Zwischen Rotbach, Emschermündung und Rhein

Zwischen Rotbach, Emschermündung und Rhein
Dinslaken, 3. Oktober 2019

Doxi an der Mündung der Emscher in den Rhein bei Dinslaken

Heute, am 29. Jahrestag der deutschen Einheit, war ich mit Doxi auf einer wasserreichen Wanderung in Dinslaken, im Nordwesten des Ruhrgebietes, unterwegs. Wir starten an der Bezirkssportanlage etwas abseits des historischen Ortszentrums und befinden uns sogleich am Rotbach, den wir über mehrere Kilometer bis zu seiner Mündung in den Rhein folgen.

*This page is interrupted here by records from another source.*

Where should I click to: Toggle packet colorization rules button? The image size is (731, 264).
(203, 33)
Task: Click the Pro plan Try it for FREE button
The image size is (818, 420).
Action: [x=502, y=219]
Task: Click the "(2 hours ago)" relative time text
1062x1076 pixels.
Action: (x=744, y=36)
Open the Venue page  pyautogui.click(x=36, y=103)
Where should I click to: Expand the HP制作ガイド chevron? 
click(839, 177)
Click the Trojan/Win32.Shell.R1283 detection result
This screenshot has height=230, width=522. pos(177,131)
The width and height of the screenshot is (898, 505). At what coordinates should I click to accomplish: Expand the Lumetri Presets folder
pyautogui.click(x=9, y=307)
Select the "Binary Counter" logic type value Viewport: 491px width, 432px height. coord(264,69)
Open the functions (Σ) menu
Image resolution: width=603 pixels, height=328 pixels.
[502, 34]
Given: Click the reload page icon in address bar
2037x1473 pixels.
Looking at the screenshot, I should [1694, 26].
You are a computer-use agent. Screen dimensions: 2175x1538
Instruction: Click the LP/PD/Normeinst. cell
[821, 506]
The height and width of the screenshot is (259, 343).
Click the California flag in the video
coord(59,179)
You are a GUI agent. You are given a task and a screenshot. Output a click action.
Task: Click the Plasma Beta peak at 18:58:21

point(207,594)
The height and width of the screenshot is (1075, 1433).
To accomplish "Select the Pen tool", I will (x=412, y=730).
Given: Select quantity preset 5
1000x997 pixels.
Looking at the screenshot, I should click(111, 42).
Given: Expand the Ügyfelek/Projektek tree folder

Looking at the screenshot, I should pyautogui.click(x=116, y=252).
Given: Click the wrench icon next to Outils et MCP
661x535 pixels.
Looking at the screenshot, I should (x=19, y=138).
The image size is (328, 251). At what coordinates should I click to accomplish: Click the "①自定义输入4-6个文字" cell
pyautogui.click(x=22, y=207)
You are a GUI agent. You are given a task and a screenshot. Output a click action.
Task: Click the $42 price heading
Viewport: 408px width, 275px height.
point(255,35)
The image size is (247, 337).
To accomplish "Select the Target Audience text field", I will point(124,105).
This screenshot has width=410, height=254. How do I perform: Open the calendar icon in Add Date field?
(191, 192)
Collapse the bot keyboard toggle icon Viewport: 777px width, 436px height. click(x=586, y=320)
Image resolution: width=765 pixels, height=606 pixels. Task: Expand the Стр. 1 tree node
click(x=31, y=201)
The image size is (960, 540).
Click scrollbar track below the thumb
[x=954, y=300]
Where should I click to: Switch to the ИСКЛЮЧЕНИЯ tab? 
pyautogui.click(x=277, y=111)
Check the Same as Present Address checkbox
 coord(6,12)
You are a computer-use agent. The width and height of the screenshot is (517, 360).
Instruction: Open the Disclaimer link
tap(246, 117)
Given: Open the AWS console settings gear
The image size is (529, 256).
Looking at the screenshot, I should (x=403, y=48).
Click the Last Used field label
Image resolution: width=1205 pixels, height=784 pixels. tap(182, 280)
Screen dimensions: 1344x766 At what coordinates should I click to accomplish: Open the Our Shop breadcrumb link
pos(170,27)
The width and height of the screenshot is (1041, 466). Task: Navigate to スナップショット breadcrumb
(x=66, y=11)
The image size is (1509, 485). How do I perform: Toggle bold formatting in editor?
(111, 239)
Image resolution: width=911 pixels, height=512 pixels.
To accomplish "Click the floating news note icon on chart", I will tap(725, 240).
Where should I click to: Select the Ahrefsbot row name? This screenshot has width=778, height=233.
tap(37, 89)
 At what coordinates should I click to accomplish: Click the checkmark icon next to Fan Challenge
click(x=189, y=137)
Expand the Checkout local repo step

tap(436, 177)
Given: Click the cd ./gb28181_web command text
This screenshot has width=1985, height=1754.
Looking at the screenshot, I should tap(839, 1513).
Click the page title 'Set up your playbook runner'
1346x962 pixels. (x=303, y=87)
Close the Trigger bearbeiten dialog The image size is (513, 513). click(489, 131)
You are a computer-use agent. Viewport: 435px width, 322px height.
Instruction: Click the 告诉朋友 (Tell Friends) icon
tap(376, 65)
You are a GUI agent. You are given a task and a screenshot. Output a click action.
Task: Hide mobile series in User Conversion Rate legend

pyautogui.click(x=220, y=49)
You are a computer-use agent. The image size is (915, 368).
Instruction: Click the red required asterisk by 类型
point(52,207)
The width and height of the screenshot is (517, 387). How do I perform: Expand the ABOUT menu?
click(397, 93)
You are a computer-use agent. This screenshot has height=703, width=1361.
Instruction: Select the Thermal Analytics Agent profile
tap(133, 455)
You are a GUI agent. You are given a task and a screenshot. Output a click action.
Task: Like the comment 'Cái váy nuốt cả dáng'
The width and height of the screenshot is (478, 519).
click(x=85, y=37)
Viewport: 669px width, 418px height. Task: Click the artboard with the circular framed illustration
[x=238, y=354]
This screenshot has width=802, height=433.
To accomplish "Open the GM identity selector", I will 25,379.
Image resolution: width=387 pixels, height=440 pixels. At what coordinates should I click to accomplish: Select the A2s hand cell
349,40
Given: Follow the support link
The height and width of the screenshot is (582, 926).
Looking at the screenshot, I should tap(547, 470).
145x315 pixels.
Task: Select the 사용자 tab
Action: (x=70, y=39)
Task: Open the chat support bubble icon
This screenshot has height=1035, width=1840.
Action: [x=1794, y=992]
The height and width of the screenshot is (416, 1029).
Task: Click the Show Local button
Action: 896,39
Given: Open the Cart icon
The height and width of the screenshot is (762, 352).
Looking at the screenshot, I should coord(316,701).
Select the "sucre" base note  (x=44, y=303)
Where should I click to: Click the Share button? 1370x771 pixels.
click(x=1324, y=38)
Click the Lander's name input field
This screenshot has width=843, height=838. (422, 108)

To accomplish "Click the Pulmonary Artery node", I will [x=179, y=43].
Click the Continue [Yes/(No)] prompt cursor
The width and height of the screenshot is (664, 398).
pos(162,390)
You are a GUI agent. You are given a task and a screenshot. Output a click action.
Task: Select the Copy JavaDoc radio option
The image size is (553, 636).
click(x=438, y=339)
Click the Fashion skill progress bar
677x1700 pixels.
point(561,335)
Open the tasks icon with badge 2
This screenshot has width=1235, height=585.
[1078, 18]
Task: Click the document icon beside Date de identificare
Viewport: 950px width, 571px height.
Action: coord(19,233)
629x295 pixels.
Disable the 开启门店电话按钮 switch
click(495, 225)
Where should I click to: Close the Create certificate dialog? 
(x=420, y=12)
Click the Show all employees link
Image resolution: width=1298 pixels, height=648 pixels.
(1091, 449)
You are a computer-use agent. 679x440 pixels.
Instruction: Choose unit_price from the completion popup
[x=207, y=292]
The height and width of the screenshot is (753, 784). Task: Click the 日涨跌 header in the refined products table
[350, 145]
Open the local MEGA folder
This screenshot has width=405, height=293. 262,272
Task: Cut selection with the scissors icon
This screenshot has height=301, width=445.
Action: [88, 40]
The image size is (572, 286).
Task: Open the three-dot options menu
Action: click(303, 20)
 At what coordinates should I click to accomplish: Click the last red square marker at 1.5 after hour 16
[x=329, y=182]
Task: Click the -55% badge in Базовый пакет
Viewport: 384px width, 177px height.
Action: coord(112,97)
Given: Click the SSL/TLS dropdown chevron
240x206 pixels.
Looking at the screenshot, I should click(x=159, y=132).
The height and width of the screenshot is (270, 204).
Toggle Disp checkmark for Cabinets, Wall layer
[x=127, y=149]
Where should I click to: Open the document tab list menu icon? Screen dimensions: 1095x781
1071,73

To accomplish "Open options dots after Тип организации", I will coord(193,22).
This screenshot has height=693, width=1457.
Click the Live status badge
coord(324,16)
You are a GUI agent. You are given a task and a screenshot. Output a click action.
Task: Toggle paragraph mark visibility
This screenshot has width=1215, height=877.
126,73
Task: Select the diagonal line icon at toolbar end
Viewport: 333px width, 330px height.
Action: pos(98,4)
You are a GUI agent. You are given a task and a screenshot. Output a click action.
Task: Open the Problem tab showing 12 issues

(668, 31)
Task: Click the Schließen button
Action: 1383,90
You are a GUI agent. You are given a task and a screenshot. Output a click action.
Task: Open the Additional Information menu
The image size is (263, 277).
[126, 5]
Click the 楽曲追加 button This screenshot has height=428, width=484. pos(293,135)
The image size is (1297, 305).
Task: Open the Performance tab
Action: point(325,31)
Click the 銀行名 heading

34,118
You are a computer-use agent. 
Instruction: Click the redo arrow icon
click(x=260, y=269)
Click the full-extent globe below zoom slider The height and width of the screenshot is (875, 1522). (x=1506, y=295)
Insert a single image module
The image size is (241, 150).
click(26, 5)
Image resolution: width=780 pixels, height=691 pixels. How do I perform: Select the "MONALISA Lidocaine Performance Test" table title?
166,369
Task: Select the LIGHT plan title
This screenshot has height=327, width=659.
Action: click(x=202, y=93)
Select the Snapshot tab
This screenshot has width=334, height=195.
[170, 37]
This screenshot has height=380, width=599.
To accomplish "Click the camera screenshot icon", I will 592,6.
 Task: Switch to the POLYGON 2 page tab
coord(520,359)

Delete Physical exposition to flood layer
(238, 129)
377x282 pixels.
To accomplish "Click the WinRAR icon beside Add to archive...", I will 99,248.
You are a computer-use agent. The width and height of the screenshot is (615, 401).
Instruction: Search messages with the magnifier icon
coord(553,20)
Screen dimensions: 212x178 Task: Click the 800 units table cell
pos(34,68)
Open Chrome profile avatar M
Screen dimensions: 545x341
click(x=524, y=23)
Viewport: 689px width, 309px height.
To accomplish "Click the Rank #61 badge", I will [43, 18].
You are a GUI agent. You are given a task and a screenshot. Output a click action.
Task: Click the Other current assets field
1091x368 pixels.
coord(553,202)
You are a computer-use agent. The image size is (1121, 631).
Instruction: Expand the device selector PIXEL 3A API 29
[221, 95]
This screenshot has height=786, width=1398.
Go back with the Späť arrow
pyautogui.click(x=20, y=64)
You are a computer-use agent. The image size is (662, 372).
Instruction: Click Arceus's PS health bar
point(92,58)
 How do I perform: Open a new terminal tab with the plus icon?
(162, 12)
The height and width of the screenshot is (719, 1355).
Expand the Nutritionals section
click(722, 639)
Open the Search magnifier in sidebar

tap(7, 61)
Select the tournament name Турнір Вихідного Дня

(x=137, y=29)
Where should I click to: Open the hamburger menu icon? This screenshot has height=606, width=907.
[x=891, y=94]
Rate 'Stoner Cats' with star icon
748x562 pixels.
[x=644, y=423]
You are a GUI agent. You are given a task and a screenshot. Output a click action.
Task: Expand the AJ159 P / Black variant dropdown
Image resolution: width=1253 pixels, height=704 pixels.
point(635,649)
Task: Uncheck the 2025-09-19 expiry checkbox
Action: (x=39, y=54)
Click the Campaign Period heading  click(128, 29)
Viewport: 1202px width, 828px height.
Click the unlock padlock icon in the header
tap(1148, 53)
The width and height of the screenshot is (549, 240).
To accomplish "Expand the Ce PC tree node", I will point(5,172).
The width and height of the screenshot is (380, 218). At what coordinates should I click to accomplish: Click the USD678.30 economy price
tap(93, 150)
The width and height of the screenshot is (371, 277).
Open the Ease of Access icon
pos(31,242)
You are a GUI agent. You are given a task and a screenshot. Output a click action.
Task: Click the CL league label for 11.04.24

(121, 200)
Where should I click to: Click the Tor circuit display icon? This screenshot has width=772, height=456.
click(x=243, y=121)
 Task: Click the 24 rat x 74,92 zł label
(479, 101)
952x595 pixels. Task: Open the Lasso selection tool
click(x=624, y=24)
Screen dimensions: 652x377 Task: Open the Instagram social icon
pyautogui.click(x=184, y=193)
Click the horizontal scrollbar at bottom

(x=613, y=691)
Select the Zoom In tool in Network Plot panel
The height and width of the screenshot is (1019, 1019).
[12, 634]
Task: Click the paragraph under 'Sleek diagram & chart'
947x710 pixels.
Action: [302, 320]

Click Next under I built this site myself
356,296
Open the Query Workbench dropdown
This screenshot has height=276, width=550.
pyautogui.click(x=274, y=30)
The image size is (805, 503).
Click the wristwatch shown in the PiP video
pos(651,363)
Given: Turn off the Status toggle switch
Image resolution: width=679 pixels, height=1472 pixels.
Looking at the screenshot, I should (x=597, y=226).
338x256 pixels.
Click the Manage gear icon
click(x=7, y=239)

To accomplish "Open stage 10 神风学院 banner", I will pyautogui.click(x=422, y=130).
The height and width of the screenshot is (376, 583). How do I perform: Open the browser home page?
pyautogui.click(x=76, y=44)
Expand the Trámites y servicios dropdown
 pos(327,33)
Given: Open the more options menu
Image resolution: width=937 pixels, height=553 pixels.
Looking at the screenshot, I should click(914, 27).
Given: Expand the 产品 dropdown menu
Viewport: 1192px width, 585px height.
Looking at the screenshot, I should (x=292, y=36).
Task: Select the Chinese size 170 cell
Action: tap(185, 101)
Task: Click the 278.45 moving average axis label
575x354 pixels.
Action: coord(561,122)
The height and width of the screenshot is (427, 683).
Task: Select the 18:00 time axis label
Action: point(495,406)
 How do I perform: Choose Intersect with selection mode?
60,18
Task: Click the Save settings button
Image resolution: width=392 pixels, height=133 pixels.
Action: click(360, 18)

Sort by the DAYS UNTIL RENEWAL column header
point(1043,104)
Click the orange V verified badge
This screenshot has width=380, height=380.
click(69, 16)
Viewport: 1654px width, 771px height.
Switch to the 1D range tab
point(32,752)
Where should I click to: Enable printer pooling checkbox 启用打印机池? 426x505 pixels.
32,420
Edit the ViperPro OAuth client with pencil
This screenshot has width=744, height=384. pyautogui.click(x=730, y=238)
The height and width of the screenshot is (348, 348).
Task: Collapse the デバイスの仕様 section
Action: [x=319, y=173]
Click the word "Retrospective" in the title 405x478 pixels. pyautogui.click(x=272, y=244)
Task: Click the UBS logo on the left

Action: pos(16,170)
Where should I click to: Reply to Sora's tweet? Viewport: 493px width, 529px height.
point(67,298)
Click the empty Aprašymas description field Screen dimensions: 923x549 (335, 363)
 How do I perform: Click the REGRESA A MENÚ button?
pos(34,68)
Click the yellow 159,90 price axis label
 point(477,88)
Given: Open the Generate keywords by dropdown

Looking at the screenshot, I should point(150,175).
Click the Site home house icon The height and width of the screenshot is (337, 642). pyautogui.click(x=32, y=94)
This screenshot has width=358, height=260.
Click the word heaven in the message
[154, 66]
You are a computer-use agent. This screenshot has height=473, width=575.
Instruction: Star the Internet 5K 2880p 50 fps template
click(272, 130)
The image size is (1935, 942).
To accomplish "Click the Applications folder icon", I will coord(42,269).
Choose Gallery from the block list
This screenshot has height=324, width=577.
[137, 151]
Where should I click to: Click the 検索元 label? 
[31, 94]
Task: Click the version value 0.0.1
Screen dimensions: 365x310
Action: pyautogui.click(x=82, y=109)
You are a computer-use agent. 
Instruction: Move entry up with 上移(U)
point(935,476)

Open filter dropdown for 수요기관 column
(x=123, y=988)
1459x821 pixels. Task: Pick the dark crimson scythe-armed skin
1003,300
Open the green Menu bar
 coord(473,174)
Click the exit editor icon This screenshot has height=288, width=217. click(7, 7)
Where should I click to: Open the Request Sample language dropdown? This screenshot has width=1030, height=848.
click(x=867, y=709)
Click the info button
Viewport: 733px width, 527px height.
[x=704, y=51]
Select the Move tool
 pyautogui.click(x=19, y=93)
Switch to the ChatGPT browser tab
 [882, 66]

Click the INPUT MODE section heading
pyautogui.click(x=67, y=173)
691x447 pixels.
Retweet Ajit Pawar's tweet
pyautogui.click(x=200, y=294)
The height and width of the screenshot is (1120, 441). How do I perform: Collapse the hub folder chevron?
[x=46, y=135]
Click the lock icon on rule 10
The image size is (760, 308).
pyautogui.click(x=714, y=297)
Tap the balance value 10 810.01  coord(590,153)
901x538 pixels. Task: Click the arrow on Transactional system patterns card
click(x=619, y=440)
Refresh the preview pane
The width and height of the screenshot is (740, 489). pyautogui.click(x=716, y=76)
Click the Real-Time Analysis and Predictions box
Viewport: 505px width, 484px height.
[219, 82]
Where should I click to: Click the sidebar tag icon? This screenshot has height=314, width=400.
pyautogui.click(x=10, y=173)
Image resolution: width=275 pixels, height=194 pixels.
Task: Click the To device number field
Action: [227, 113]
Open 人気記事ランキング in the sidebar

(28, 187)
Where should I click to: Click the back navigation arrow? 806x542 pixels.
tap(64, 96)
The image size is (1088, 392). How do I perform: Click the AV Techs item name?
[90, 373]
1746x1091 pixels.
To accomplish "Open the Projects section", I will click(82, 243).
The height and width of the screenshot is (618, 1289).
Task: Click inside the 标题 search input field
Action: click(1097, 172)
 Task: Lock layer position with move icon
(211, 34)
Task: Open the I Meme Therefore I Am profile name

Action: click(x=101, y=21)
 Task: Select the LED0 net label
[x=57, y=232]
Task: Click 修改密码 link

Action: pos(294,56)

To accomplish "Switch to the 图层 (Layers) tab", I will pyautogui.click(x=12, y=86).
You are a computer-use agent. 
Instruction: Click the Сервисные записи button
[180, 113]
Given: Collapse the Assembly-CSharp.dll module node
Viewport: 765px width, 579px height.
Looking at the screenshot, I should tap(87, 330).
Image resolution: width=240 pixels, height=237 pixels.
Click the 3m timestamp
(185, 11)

Am westlichen Ortsrand von Dinslaken kommen wir dabei durch den Wohnungswald, einem beliebten Freizeit- und Erholungsgebiet. Am Waldrand stehen wir unmittelbar vor den riesigen Schloten des Steinkohlekraftwerks Voerde, das im März 2017 stillgelegt wurde. Direkt daneben mündet der Rotbach in den Rhein. Dem großen Strom folgen wir nun mehrere Kilometer stromabwärts in Richtung Duisburg.

Bald erreichen wir die Emschermündung, an dem sich der einstmals dreckigste Fluss Europas in den Rhein ergießt. In der zweiten Hälfte des 19. Jahrhunderts war der Fluss durch industrielle Abwässer und das Grubenwasser zahlreicher Bergwerke im Ruhrgebiet extrem belastet.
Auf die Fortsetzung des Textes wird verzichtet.